** THE TASK **
Copy every record exactly, and keep the pictures out.

** MATERIAL SHOWN **

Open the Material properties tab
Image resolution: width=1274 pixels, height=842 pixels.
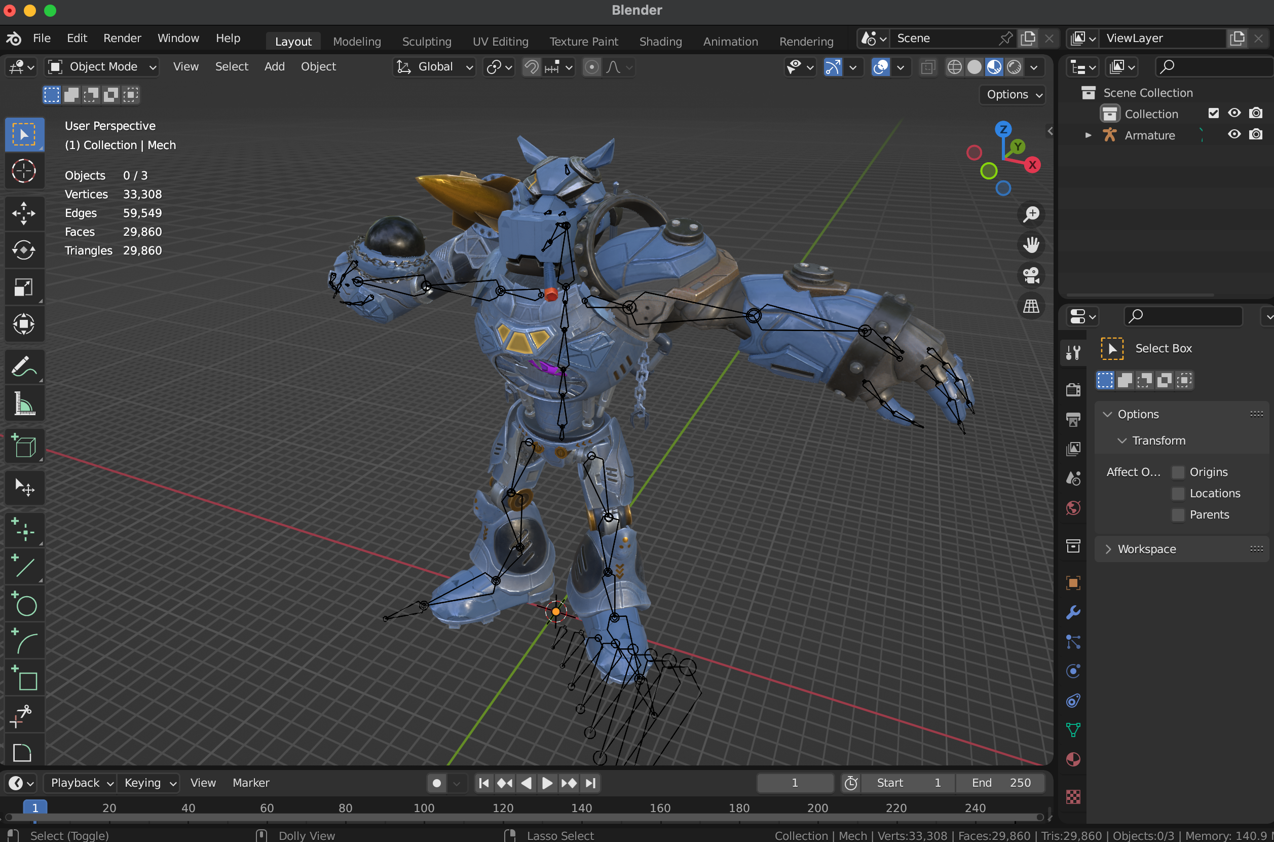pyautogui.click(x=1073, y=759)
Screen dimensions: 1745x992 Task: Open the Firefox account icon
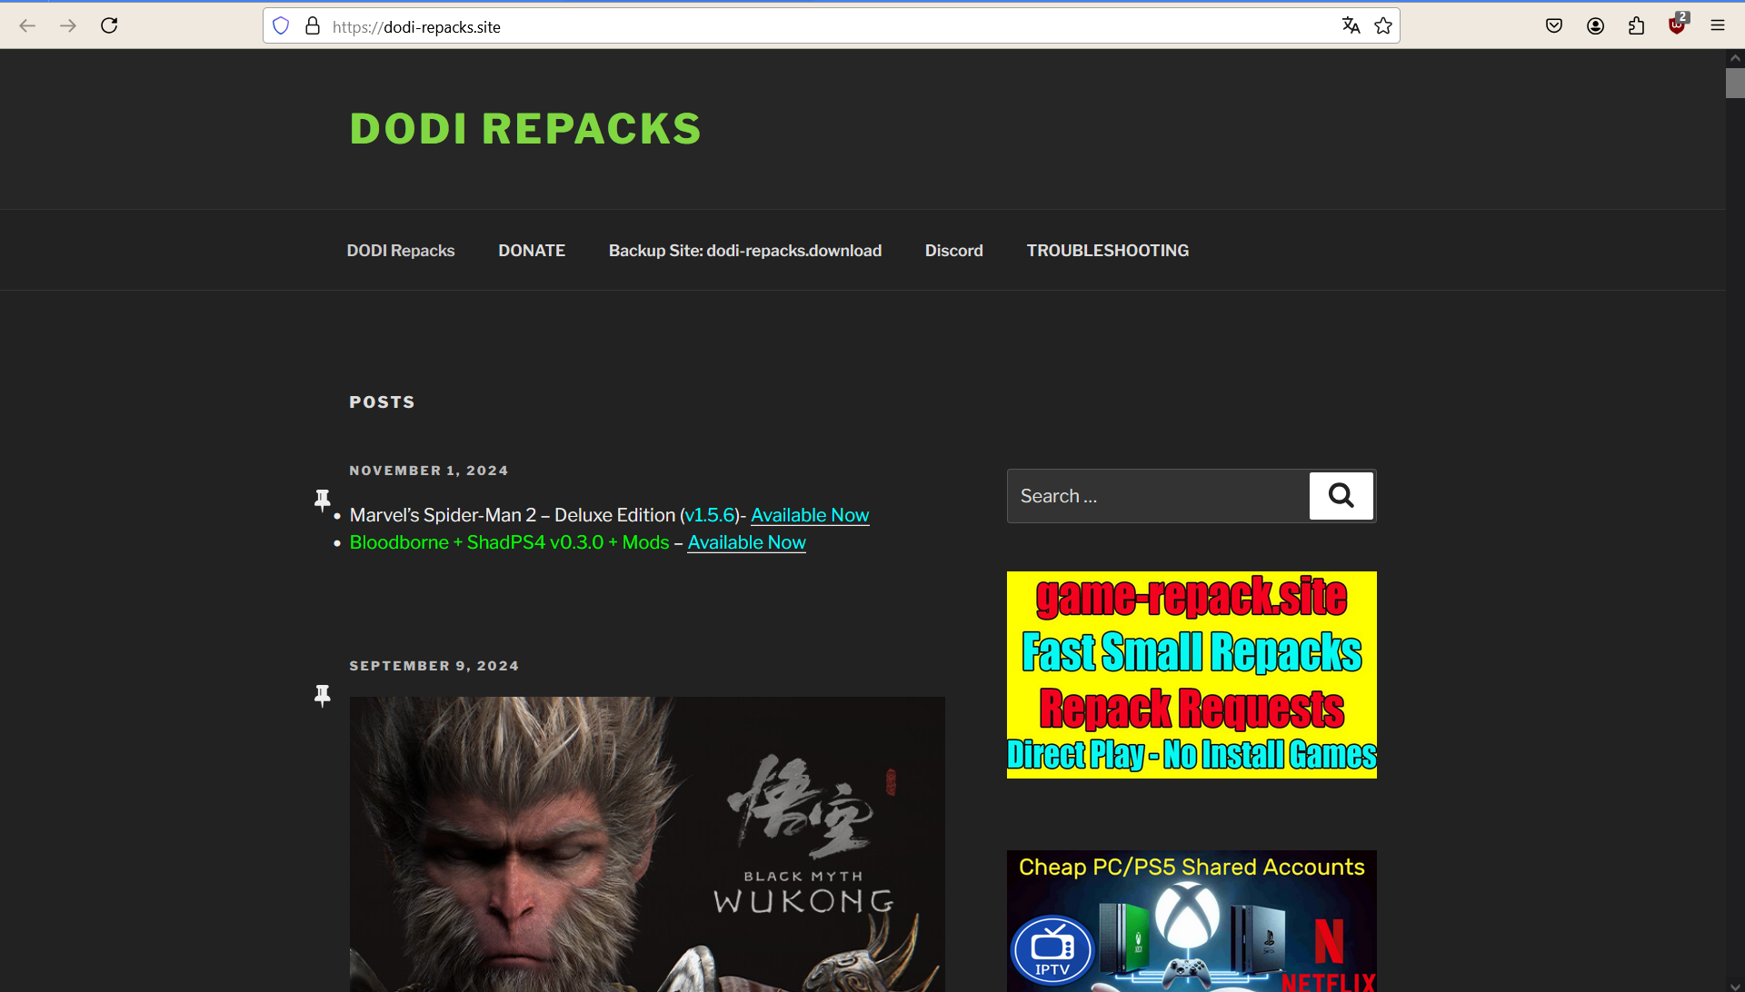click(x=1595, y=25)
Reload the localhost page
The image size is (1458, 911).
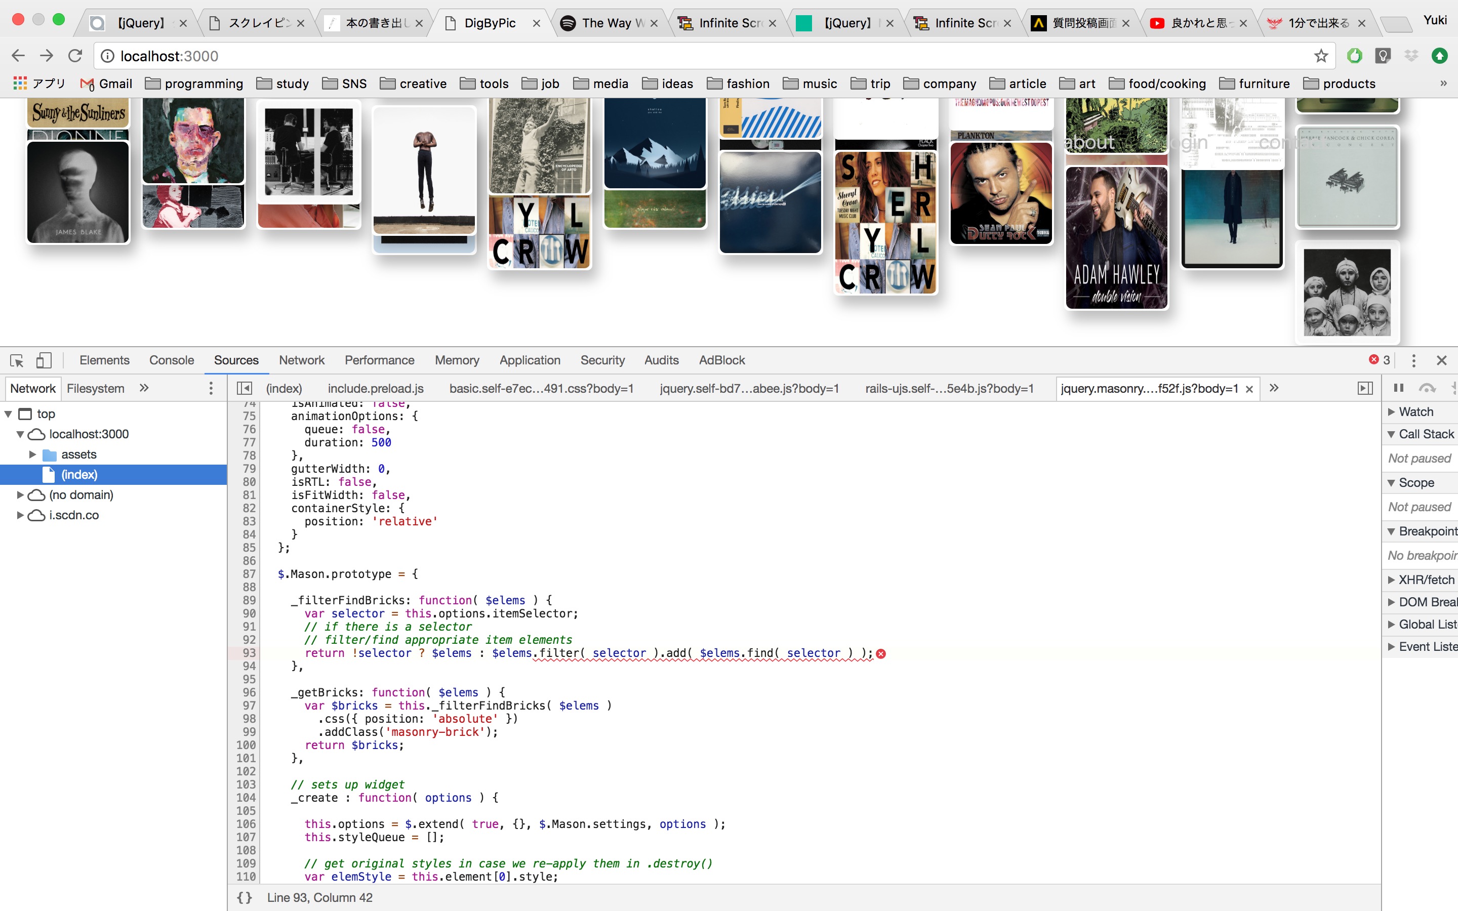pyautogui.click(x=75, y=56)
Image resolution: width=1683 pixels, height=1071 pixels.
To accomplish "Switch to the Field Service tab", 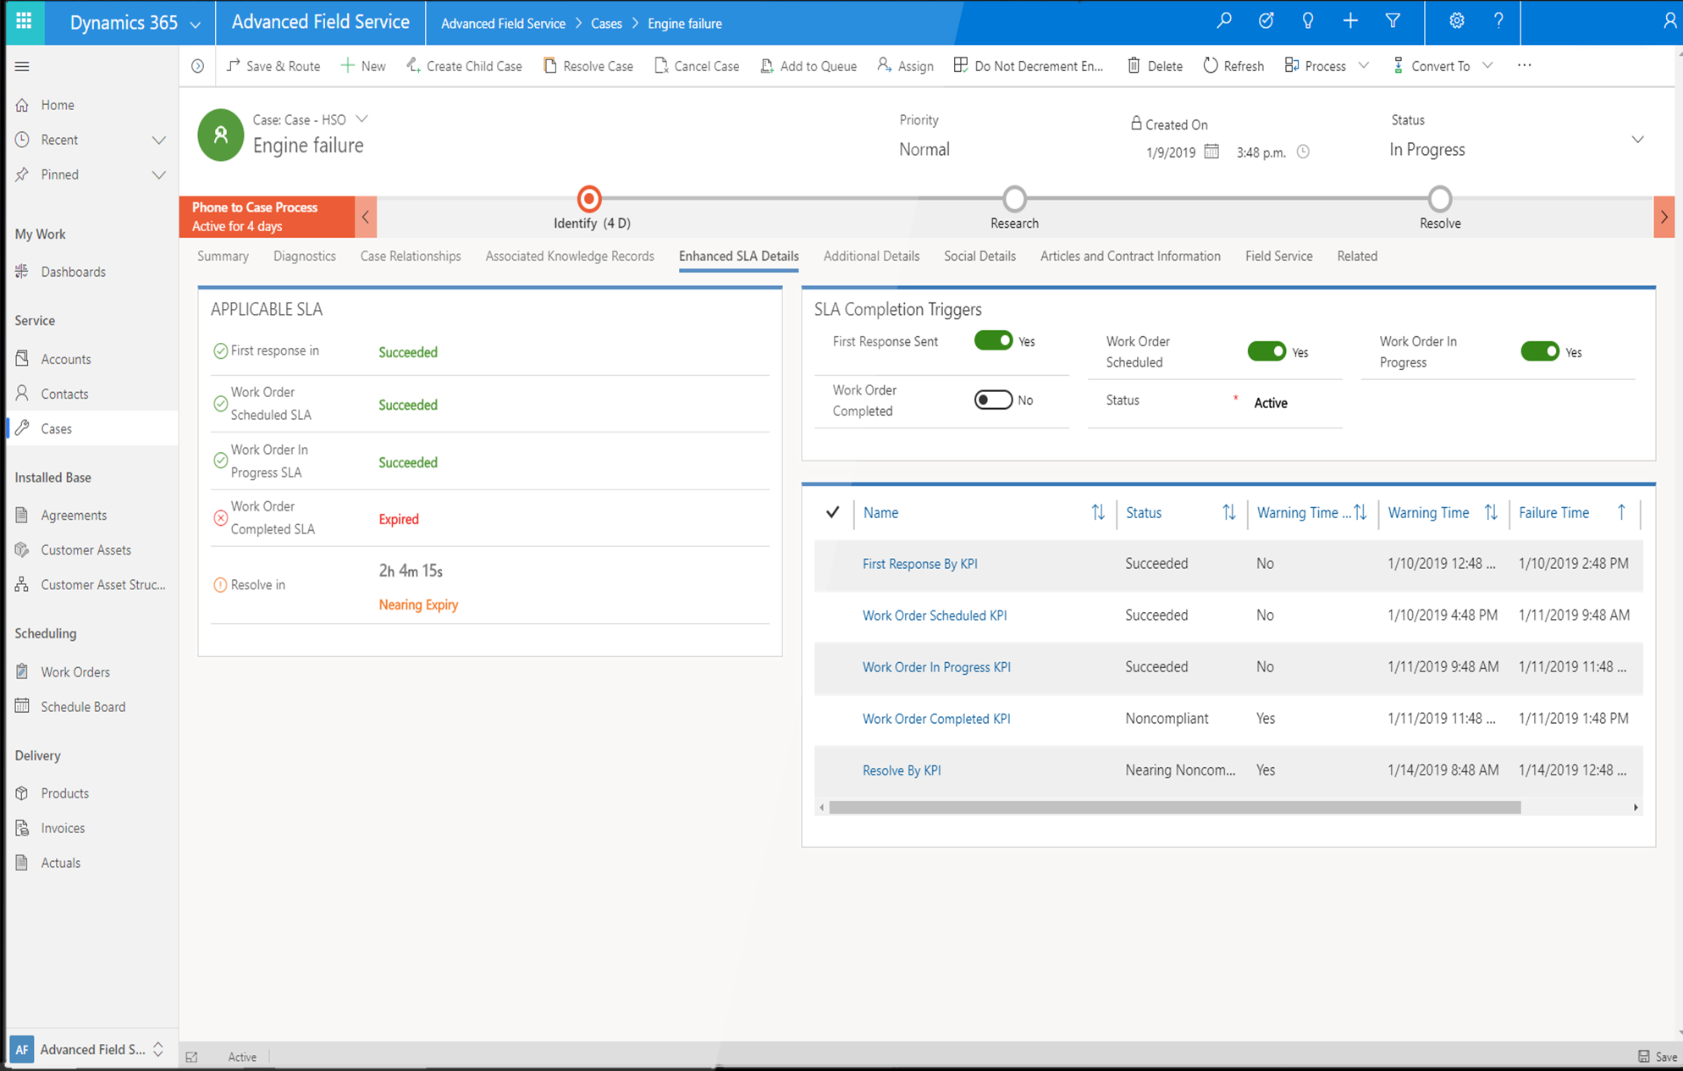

** PROBLEM SOLUTION **
Open the Material properties tab
Image resolution: width=1274 pixels, height=842 pixels.
pyautogui.click(x=1073, y=759)
Screen dimensions: 1745x992 Task: Open the Firefox account icon
click(x=1595, y=25)
Reload the localhost page
The image size is (1458, 911).
pyautogui.click(x=75, y=56)
Image resolution: width=1683 pixels, height=1071 pixels.
To accomplish "Switch to the Field Service tab", 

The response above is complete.